From the entries, copy every line that carries the string "ellipsis".

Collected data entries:
··········
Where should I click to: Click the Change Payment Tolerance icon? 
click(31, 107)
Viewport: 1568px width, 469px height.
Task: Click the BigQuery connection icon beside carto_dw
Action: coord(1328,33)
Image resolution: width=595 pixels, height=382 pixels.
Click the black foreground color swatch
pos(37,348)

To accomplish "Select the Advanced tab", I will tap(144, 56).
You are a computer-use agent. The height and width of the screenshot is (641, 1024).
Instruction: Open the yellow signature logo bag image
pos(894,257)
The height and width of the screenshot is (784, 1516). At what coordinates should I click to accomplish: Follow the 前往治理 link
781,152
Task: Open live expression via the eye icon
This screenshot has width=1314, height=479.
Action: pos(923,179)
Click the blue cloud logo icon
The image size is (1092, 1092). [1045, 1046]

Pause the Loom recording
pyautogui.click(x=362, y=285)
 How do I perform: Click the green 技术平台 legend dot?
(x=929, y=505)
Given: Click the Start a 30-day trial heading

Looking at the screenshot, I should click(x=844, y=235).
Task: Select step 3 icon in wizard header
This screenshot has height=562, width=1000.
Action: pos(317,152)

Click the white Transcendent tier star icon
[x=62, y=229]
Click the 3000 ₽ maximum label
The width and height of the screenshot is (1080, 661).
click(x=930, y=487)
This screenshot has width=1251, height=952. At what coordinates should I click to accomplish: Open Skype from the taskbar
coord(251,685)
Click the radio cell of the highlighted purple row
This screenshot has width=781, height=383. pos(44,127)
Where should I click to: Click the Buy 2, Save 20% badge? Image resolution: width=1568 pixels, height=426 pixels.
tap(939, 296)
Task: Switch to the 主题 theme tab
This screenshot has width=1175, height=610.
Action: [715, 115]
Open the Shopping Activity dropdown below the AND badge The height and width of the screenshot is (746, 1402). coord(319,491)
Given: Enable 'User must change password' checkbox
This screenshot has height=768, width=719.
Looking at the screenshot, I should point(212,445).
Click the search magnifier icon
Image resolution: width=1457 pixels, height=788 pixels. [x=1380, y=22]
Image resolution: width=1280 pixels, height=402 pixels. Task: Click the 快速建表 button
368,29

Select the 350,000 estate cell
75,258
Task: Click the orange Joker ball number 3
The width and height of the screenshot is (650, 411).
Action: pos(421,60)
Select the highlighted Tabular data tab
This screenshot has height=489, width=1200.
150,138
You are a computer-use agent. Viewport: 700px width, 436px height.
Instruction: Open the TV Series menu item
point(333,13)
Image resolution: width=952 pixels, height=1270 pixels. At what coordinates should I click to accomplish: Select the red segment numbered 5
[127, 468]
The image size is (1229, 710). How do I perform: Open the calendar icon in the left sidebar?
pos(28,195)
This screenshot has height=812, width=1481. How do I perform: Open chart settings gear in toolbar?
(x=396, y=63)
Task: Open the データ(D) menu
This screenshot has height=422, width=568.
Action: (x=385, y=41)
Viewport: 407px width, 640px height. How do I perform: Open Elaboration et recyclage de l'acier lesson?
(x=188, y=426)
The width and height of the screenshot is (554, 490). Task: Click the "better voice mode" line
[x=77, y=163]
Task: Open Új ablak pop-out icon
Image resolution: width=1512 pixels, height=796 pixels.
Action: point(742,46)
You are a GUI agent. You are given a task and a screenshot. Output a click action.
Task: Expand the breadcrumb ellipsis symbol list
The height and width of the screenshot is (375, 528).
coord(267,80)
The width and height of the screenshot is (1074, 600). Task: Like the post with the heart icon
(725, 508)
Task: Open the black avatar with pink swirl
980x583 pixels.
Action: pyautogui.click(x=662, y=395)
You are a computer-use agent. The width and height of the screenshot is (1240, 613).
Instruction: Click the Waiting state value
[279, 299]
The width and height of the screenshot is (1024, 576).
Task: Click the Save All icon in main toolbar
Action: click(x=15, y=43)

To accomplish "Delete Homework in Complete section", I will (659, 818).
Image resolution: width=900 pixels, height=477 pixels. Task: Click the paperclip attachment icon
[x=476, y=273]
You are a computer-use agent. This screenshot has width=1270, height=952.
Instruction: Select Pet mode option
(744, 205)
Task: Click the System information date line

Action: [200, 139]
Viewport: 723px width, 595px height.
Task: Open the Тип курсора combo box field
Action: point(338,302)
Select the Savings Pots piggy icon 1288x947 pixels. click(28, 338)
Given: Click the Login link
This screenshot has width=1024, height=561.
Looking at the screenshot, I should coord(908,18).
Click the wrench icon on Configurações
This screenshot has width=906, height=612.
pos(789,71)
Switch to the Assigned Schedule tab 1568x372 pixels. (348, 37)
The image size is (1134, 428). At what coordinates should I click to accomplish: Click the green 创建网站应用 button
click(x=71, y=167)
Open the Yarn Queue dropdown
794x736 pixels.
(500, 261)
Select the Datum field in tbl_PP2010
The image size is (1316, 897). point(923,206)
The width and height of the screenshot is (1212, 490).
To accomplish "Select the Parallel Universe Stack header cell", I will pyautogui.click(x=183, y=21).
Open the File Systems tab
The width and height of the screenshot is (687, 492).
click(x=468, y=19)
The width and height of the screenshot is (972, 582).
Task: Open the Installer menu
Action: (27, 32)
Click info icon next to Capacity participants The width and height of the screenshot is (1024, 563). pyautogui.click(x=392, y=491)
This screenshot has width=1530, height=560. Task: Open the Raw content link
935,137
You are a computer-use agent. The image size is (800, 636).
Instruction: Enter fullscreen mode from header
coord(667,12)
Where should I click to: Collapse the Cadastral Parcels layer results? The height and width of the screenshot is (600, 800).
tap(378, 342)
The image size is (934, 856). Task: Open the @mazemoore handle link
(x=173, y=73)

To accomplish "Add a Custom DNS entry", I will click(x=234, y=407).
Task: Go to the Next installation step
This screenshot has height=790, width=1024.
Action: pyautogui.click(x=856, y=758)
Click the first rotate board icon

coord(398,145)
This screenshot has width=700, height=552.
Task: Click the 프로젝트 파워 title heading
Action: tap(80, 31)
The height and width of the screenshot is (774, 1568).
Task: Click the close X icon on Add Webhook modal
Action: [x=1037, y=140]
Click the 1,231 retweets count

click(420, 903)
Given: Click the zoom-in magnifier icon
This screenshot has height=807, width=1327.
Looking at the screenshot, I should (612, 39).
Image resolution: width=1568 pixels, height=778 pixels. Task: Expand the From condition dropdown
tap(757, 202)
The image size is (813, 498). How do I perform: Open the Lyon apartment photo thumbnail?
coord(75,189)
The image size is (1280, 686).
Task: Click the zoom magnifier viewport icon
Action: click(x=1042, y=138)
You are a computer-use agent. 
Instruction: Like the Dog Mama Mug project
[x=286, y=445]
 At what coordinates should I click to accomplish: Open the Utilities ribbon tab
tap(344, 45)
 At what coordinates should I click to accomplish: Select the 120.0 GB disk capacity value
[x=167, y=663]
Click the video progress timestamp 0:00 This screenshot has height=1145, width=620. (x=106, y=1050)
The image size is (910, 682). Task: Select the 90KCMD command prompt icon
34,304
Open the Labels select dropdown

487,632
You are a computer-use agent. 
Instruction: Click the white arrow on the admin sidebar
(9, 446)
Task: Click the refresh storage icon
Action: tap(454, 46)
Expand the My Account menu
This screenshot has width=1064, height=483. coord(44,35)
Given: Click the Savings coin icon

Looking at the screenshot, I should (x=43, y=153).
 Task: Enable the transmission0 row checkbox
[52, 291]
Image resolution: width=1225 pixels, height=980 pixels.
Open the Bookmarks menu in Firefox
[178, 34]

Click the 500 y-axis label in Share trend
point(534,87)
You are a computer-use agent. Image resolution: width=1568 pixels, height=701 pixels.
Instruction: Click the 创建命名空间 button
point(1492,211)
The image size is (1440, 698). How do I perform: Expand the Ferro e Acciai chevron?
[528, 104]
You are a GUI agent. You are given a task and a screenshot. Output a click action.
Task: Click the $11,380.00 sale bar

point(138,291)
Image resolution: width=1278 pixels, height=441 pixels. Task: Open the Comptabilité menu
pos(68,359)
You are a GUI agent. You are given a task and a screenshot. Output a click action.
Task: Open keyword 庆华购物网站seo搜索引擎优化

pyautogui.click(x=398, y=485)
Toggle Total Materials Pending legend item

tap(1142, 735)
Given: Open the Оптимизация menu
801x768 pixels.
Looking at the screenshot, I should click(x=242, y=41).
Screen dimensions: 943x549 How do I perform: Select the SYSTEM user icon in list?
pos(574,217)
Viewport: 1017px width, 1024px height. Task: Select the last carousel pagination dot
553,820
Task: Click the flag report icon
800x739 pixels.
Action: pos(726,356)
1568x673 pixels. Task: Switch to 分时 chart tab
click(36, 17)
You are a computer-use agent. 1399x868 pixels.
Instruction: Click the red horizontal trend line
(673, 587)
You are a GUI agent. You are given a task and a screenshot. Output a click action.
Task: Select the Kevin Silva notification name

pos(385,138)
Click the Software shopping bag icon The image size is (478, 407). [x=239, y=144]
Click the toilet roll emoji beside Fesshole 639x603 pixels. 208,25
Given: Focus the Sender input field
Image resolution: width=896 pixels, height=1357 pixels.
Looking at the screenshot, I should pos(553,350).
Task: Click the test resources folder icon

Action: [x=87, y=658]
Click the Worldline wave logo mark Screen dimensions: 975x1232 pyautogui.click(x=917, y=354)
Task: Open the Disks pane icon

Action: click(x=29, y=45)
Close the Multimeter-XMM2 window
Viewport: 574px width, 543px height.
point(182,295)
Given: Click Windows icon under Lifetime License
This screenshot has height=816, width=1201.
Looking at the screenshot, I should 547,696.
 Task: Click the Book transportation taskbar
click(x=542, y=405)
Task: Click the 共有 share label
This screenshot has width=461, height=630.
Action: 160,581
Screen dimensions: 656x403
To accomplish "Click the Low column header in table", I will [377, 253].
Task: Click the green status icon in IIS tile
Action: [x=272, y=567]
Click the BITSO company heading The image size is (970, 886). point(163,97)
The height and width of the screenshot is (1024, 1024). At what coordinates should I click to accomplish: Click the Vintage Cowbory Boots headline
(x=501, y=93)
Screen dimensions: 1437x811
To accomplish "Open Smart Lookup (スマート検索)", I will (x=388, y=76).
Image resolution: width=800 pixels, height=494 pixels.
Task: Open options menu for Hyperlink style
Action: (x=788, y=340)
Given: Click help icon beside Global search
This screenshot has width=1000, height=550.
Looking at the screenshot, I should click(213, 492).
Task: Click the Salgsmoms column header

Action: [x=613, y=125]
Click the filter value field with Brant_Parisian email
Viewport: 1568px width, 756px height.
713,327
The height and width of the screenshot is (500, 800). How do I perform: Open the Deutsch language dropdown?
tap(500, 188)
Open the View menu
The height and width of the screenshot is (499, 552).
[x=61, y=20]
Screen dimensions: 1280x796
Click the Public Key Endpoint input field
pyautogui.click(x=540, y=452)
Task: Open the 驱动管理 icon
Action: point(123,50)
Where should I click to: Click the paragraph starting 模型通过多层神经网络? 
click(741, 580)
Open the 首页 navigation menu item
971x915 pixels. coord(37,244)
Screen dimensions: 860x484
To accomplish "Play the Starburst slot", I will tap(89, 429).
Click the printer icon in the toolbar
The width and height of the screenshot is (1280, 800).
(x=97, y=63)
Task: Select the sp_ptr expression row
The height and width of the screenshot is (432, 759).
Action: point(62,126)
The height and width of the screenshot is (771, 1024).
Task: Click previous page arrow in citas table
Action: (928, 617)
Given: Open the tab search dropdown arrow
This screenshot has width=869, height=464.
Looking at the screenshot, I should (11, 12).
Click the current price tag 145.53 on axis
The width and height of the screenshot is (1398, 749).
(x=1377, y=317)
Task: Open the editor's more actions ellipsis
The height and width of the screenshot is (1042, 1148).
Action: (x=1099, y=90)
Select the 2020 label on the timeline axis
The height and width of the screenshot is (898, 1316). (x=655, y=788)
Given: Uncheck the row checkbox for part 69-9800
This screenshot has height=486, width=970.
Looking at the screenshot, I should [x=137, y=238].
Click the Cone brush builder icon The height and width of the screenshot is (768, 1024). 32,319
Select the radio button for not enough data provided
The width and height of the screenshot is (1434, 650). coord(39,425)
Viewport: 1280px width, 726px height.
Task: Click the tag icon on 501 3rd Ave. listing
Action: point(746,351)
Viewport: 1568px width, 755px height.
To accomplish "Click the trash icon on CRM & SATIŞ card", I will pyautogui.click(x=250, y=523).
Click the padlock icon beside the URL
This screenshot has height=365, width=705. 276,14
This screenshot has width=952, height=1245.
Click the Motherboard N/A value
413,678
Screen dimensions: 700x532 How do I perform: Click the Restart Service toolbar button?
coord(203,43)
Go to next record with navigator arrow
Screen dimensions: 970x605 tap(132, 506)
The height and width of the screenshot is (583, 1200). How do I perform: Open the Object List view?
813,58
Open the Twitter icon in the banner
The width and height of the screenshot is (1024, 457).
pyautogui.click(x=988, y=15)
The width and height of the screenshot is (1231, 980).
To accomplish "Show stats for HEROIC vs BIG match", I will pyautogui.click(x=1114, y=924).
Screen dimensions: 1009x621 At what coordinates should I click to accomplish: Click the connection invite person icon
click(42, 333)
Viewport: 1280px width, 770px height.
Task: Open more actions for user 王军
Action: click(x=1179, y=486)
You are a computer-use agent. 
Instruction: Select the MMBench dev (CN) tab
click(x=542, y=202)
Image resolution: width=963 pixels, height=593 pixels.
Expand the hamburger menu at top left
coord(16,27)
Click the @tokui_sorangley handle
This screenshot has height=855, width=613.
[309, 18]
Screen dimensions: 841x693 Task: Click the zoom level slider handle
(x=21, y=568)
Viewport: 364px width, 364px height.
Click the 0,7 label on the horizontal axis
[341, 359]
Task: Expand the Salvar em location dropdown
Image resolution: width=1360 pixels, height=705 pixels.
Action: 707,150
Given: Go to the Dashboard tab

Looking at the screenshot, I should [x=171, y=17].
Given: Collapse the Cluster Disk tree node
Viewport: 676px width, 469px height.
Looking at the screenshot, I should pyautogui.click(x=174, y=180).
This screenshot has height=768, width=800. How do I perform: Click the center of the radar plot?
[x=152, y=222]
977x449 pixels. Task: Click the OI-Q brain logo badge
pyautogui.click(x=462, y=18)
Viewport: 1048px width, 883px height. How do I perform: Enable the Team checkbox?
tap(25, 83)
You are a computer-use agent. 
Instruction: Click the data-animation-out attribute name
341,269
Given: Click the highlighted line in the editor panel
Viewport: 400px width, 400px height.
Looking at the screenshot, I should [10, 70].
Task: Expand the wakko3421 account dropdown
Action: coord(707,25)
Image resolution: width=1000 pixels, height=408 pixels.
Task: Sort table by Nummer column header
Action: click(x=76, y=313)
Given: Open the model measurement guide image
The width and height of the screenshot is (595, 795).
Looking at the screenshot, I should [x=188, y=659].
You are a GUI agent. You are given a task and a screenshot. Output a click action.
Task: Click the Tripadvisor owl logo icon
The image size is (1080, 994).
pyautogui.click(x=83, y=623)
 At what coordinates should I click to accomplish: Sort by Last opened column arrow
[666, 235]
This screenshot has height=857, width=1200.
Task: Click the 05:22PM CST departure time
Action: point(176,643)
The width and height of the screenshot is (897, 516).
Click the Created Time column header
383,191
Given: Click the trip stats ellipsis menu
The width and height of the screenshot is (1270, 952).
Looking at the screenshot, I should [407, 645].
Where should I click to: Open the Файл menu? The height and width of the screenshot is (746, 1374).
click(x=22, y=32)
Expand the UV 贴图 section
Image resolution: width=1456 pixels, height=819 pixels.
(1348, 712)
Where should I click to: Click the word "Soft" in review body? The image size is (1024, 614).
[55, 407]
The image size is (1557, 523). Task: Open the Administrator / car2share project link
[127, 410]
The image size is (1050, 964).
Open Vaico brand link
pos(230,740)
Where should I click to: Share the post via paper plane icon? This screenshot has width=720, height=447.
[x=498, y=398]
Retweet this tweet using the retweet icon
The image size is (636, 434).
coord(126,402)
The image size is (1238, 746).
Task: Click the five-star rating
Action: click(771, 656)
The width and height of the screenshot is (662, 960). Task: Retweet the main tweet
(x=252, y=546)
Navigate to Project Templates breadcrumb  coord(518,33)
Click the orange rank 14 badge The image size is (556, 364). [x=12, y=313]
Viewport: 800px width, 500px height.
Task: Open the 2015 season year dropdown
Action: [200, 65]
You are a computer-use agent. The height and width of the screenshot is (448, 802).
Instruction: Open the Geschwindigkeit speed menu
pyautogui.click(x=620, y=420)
··········
-- Answer to this problem --
Task: Expand the breadcrumb ellipsis symbol list
Task: Open the editor's more actions ellipsis
Given: Click the trip stats ellipsis menu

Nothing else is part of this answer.